After the adjustment, Ma’s voting rights will drop to 6.2%, according to the announcement and CNN calculations.

Before the restructuring, Ma held 50.52% voting rights in Ant through Hangzhou Yunbo and two other companies, according to the IPO prospectus filed with the stock exchanges in 2020.

Ant added in the statement that the voting rights adjustment, a move to make the company’s shareholder structure “more transparent and diversified,” will not result in any change in shareholders’ economic interests.

Ant said its 10 major shareholders, including Ma, had agreed to no longer act collectively in exercising their voting rights and would only vote independently, and thus no shareholder would have “sole or joint control of the Ant Group.”

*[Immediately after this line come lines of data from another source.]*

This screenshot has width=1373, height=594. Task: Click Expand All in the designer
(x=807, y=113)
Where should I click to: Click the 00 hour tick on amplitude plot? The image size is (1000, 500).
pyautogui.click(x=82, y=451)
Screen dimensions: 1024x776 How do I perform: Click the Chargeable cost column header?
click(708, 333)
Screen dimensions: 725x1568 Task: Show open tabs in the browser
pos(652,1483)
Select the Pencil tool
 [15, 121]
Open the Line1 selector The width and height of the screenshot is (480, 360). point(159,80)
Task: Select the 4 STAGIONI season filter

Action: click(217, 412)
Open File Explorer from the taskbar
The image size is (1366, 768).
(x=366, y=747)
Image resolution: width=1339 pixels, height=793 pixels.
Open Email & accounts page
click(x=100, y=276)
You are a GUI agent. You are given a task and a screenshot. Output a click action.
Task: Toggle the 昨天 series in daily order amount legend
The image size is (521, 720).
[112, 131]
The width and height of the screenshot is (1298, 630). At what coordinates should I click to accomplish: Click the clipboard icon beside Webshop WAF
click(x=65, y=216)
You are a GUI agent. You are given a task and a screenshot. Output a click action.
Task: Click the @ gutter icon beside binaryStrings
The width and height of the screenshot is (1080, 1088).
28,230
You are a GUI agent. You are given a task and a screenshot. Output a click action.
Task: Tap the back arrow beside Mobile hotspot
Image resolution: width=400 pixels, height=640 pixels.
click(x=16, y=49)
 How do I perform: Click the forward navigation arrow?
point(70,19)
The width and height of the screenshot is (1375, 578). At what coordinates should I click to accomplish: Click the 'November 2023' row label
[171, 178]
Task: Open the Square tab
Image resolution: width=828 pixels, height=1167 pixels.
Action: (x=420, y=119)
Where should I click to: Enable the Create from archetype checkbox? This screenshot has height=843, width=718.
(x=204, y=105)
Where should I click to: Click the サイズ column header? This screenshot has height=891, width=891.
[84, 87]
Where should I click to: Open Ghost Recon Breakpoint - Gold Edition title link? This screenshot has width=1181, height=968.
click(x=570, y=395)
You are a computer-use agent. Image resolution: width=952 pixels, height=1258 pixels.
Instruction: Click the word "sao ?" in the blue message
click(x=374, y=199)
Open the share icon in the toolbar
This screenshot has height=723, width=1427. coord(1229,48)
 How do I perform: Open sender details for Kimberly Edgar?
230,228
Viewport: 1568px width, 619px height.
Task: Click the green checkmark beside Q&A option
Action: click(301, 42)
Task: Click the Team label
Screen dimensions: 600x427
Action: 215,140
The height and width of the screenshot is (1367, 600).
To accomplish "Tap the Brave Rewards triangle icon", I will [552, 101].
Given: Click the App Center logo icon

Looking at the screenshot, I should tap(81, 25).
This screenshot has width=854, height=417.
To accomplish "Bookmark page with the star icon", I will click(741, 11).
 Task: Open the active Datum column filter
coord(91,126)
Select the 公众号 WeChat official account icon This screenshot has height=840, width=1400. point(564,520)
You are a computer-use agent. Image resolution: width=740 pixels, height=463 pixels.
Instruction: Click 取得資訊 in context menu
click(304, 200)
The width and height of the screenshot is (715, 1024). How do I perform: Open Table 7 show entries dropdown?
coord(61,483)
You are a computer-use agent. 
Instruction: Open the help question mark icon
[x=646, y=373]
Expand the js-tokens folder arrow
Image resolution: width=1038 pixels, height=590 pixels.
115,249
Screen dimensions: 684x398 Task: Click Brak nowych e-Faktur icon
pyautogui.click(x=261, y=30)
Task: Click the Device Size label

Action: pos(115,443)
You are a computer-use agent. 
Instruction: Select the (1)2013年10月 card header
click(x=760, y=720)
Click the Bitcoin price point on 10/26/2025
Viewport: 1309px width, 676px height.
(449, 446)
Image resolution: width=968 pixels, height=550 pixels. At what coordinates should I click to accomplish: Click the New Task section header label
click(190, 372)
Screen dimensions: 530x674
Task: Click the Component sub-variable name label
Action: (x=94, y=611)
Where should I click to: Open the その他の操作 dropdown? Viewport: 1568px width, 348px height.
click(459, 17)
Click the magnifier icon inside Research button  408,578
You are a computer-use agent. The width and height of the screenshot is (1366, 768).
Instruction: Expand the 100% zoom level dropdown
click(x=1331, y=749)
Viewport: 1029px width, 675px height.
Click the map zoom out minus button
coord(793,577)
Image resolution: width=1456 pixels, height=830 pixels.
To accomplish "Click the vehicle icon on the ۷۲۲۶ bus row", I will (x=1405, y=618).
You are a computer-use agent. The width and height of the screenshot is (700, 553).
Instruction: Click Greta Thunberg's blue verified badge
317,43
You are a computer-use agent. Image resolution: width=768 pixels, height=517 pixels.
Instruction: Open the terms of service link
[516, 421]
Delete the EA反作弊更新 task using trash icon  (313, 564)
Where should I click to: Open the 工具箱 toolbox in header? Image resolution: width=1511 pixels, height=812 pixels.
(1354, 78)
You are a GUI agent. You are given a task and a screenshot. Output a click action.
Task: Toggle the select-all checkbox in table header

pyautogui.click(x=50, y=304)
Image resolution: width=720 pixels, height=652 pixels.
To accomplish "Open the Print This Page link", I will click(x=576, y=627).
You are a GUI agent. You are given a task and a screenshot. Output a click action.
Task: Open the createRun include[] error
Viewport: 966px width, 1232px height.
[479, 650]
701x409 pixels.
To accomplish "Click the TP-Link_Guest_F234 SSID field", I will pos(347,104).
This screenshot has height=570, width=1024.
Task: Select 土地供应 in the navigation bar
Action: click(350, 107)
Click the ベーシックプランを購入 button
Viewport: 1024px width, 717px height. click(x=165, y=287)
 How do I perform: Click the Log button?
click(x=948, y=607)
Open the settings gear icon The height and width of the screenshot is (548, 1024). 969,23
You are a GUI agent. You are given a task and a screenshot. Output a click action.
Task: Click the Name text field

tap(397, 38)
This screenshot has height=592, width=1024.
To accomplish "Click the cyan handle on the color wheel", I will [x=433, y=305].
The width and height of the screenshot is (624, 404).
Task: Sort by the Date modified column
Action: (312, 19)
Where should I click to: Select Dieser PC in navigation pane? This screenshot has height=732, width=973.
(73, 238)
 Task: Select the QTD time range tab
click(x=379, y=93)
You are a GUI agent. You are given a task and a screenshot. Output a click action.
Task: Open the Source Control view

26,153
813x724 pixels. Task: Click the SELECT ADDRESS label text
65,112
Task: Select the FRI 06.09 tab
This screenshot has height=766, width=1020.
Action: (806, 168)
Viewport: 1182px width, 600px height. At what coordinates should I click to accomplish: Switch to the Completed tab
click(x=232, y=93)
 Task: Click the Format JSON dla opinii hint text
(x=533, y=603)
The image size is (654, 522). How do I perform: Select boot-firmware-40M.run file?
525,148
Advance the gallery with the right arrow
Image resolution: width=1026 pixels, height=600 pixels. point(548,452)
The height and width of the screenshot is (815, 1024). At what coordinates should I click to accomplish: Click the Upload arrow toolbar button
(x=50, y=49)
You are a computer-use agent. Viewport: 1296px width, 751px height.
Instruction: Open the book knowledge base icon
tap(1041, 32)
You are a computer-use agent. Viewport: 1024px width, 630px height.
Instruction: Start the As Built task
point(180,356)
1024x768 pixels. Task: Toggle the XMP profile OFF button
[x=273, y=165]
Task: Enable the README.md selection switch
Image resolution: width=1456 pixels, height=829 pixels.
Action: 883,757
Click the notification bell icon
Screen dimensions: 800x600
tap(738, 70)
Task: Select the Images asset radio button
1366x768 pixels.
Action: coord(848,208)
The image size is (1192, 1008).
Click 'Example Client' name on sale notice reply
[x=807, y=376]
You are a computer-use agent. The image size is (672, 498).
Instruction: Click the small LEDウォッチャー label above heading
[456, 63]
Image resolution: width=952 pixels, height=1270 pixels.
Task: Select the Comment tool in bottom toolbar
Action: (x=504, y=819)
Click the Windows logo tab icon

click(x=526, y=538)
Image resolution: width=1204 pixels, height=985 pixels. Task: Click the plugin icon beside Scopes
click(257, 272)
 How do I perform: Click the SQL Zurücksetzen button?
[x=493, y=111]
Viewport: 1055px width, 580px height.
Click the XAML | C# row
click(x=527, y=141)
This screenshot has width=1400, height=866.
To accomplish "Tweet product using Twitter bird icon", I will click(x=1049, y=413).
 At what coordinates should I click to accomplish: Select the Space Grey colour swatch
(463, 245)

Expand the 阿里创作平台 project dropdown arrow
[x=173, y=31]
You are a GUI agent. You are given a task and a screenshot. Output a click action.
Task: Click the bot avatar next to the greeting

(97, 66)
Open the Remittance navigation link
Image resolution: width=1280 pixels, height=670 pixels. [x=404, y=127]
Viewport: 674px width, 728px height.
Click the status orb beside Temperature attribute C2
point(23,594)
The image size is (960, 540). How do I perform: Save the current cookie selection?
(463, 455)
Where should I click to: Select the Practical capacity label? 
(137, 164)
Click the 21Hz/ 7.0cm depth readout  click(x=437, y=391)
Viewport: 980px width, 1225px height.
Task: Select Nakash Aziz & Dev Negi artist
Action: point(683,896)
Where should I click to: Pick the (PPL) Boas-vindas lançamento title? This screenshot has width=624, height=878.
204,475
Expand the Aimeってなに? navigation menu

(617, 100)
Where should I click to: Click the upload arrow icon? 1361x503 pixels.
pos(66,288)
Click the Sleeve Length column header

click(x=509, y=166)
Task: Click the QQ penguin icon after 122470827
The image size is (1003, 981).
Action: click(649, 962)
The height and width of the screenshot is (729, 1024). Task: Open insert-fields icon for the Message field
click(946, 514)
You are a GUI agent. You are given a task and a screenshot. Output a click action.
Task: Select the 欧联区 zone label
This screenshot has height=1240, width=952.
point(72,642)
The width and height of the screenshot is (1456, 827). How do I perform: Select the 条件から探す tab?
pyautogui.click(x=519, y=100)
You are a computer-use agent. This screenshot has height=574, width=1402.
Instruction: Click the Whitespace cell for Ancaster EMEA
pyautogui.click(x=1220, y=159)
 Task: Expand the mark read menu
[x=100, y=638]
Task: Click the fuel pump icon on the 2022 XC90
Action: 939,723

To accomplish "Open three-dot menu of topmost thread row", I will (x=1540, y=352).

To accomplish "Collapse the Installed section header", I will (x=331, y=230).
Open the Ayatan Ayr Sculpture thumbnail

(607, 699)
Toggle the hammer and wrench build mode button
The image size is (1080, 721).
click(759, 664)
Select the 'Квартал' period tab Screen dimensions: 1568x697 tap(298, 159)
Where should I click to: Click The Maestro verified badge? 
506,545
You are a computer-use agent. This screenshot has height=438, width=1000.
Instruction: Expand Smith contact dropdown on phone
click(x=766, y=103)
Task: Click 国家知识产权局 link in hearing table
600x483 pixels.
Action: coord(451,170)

The voting rights overhaul came after Chinese regulators halted Ant’s $37 billion IPO in November 2020 and ordered the company to restructure its business.

As part of the company’s restructuring, Ant’s consumer finance unit requested a registered capital increase from $1.2 billion to $2.7 billion. The China Banking and Insurance Regulatory Commission recently approved the application, according to a government notice issued late last week.

After the fundraiser, Ant will control half of its main consumer finance entity, while an entity controlled by the Hangzhou Municipality will own a 10% stake. Alibaba and Ant have been headquartered in Hangzhou since their establishment.

Ant Group is a fintech subsidiary of Alibaba, both founded by Ma.